The best work comes from Jacob Fortune-Lloyd’s classical “soldier fit to stand by Caesar” Cassio and Ayesha Dharker’s wary Emilia. Fortune-Lloyd gives the text real attention and this pays dividends: his “My reputation” speech was the first moment of true passion in the play, his fusion of character and speech expertly judged. His good looks and soldier physique made him the perfect poster boy type, but his intelligence shone strongly. Dharker’s beauty and silent watchfulness made her wife to Iago a natural creature of the shadows. Quite where her loyalties lay was never certain – a good thing, because Emilia has a mercurial quality which is essential for the machinations of the plot. Each made the most of ever second of stage time and often conveyed a lot while silent: Cassio’s discomfort with public displays of affection; Emilia’s disapproval unarticulated but clear from her glinting eyes. Clever adornments to skilled performances.

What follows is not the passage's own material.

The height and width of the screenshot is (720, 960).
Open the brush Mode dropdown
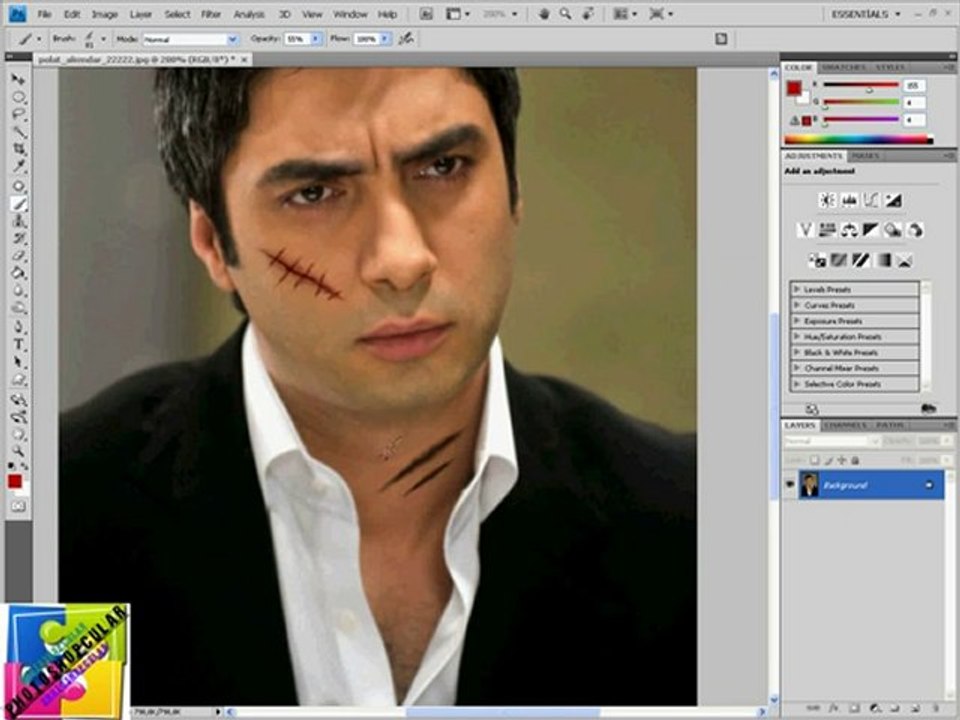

Nadia Albina is very effective as the Duke of Venice and James Corrigan makes something out of very little as Roderigo, the first to be duped and used by Iago. These roles can, and often are, easily thrown away but both Albina and Corrigan left memorable impressions. So did Brian Prothero, but his was of the undesirable kind: his Brabantio was entirely lifeless, vocally dull, and almost comic in his atrocious portrayal. (He got great costumes though)
Costumes (Fotini Dimou) seemed the defining characteristic for Joanna Vanderham who seemed to take her cue for her portrayal of Desdemona from Prothero’s portrayal of her father. Decked out, and with stilted movements, like some sort of bizarre fashion model, a creature one might see lurking in the background in Games of Thrones (my companion wryly observed this), everything about this Desdemona rang false. Scant attention was given to her by Khan’s direction, but even so, it was often difficult to distinguish her from Scarlett Brookes’ whiny Bianca. On any view of it, Desdemona needs a radiance, an intangible attractiveness, which makes the machinations which whirl around her, and engulf her, understandable. Here, alas, the question was who would strangle her first.
There is good work in the ensemble, particularly from Jay Saighal, Owen Findlay, David Ajao and Rina Mahoney.
Ciaran Bagnall’s set is quite delicious. It evokes a sense of faded grandeur easily and there is a careful attention to detail which ensures a comfortable conception of the canals of Venice, the halls of power there, as well as the battleground at Cyprus, and the interior bedchamber of Othello’s quarters. Bagnall uses moving platforms with ease and style: the opening tableau, changing from tiled floor to watery passage, is especially good. The archway which sets the mood for the opening scene is cracked down the centre, a clever reflection of the world of Othello. In every way, the set was beautiful to look at.
Also in charge of the lighting design, Bagnall ensures that shadows and darkness flicker across the settings or shroud particular events – the mood in the lighting often gives a clue about tension and importance unclear from the performances.
This is a curious production of Othello. You get the bones of the story, clearly, but the flesh, the marrow, the heart – all of which depends upon the rich characters of the central trio and the way the actors approach their motivations, fears and tempestuous feelings – is thin on the ground. As Othello says: “Certain men should be what they seem”. In appearance, word and action. In Khan’s hands, and with this casting, none of Othello, Desdemona nor Iago are what they seem according to Shakespeare’s text.
Appearance is not the key to Othello. Great acting is.